L’émotion d’Estéban se glaça devant cet aspect. Un froid sourire vint à sa lèvre, tandis qu’il murmurait :

— Deuil fastueux et menteur. Une douleur sincère aurait-elle dormi quinze ans côte à côte avec cette supercherie ?

Il entra. Désormais, sa figure était sombre et dure. Il traversa la chambre d’un pas lent, et s’arrêta entre les deux lits.

— Que peut-elle dire à Dieu ? pensa-t-il en passant devant le crucifix.

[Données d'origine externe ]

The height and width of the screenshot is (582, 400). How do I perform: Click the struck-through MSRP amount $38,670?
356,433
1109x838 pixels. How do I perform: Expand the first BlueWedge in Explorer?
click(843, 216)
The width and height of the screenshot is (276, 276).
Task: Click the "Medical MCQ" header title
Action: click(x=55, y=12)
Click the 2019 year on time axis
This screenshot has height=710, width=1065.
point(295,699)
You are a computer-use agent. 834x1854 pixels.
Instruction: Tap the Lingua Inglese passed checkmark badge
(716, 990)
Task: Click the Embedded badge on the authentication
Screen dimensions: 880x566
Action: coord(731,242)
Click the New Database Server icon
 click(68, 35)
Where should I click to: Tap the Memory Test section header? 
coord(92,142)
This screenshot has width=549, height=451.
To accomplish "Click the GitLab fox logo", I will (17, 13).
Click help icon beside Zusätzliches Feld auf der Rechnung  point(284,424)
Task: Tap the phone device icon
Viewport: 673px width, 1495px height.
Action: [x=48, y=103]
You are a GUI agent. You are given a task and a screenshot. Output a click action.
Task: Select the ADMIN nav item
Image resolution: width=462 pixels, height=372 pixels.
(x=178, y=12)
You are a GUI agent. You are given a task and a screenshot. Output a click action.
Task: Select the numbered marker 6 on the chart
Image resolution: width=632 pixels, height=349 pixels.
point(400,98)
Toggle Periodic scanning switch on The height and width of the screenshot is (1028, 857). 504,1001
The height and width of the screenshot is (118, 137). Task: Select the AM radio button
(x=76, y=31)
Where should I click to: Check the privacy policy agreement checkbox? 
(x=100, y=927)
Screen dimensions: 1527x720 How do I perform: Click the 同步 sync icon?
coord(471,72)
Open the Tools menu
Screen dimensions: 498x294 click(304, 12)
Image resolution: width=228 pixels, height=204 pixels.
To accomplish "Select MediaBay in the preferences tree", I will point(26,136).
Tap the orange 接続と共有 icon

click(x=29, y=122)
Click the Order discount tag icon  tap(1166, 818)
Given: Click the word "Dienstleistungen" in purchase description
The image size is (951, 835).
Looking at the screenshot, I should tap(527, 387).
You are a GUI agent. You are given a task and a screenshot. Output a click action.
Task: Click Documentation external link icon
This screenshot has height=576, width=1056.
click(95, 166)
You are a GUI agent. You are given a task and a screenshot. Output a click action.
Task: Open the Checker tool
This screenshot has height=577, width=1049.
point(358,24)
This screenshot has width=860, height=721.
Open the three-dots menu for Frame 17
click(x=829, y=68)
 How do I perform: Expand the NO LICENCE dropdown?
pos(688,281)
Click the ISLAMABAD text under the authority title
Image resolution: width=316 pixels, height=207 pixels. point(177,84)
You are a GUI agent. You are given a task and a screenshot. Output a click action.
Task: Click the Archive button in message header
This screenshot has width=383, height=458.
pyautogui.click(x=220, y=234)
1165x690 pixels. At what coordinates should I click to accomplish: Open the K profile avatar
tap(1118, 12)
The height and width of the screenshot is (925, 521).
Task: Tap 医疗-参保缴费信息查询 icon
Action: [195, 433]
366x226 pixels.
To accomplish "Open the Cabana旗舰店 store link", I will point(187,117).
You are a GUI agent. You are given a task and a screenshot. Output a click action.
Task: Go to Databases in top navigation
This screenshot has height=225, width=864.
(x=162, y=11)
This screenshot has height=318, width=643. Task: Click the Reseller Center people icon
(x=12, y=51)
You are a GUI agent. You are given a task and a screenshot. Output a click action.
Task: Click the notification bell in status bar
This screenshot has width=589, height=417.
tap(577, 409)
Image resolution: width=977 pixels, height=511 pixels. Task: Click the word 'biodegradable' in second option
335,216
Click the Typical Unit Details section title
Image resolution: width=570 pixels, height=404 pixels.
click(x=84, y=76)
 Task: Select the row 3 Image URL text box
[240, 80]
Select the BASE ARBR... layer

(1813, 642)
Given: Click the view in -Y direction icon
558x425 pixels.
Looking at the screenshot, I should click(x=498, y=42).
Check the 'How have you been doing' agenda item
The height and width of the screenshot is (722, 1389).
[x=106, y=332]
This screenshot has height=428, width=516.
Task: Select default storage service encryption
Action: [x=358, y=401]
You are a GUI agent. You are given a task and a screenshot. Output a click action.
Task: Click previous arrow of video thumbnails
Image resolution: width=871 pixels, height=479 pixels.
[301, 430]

Puis, regardant le corps couché, il ajouta :

— Me voici donc ! voici Pol de Guezevern arrivé au comble de ses vœux et devenu comte de Pardaillan ! Misère humaine ! j’ai passé ma jeunesse entière, ma jeunesse heureuse à souhaiter ce titre et ce nom… Mais, voyons, suis-je un simple mannequin ou suis-je un vrai cadavre ?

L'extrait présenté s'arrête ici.